Por outro lado, o outro rapaz calmamente copiava o conteúdo do quadro para o caderno. Izuku apoiou os cotovelos na mesa. Daquele ângulo, não conseguia dizer o que ele poderia estar pensando quando ajeitou alguns fios brancos para trás da orelha.

Até esse ponto, já tinha começado a duvidar da própria memória, porque quase não conseguia mais se lembrar do momento em que tinha acontecido aquele... Bem, ele podia chamar aquilo de beijo, certo? Não que a ideia de um mal entendido não lhe tivesse passado pela cabeça, mas para todos os efeitos, a situação estava sendo o suficiente para dar trabalho constante aos seus neurônios.

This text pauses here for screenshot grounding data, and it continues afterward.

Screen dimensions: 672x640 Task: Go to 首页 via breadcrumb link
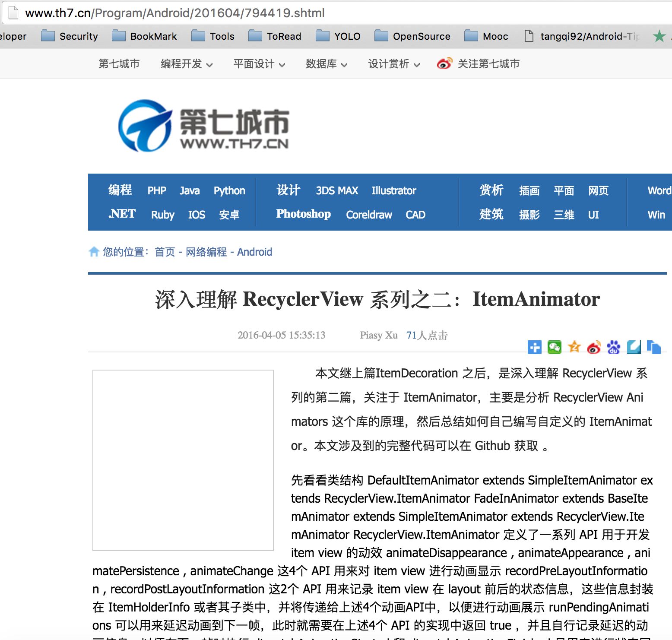point(165,252)
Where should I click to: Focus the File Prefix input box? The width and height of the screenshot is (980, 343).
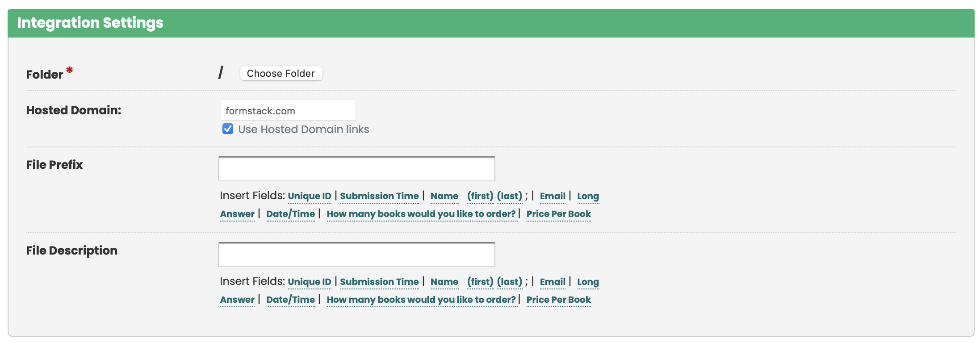pyautogui.click(x=356, y=169)
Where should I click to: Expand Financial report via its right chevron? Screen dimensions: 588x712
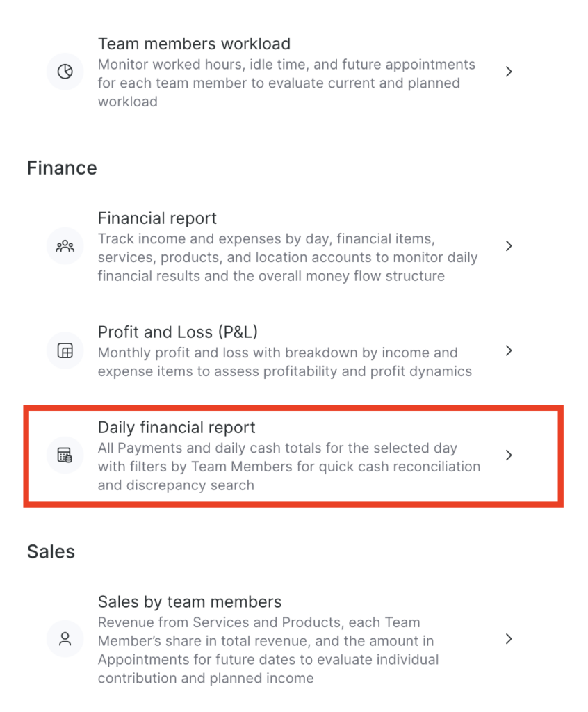[509, 245]
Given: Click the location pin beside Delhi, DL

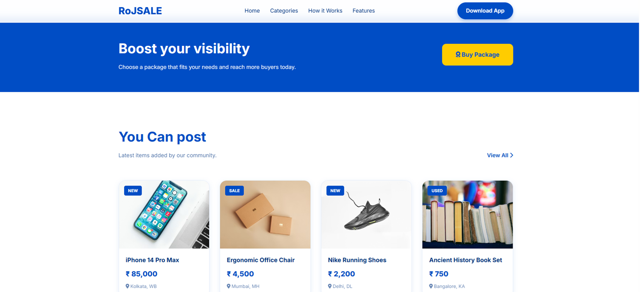Looking at the screenshot, I should (x=329, y=286).
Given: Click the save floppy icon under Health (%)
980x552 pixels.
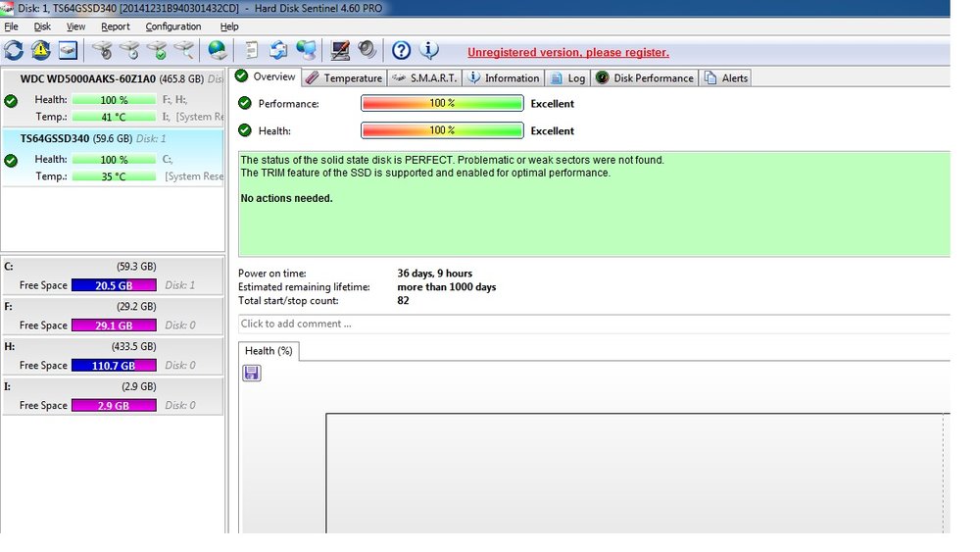Looking at the screenshot, I should (252, 373).
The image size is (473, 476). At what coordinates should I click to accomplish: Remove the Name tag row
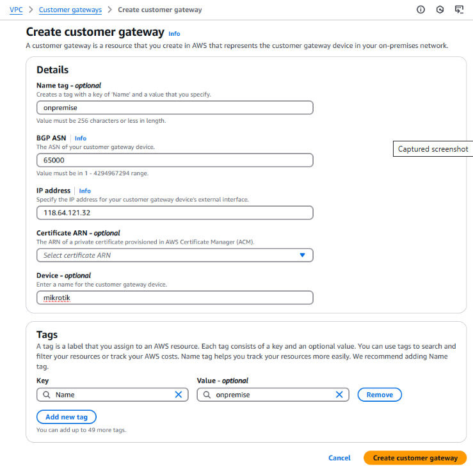(x=380, y=394)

— Midoriya-san — A voz do professor preencheu a sala. Imediatamente o rapaz deu um salto, soltando um grunhido que mal podia considerar como resposta. Por quanto tempo estivera perdido nos próprios pensamentos? A voz que continuou foi dura: — Se não está se sentindo bem, pode passar na enfermaria, mas por enquanto é melhor se esforçar para acompanhar a aula.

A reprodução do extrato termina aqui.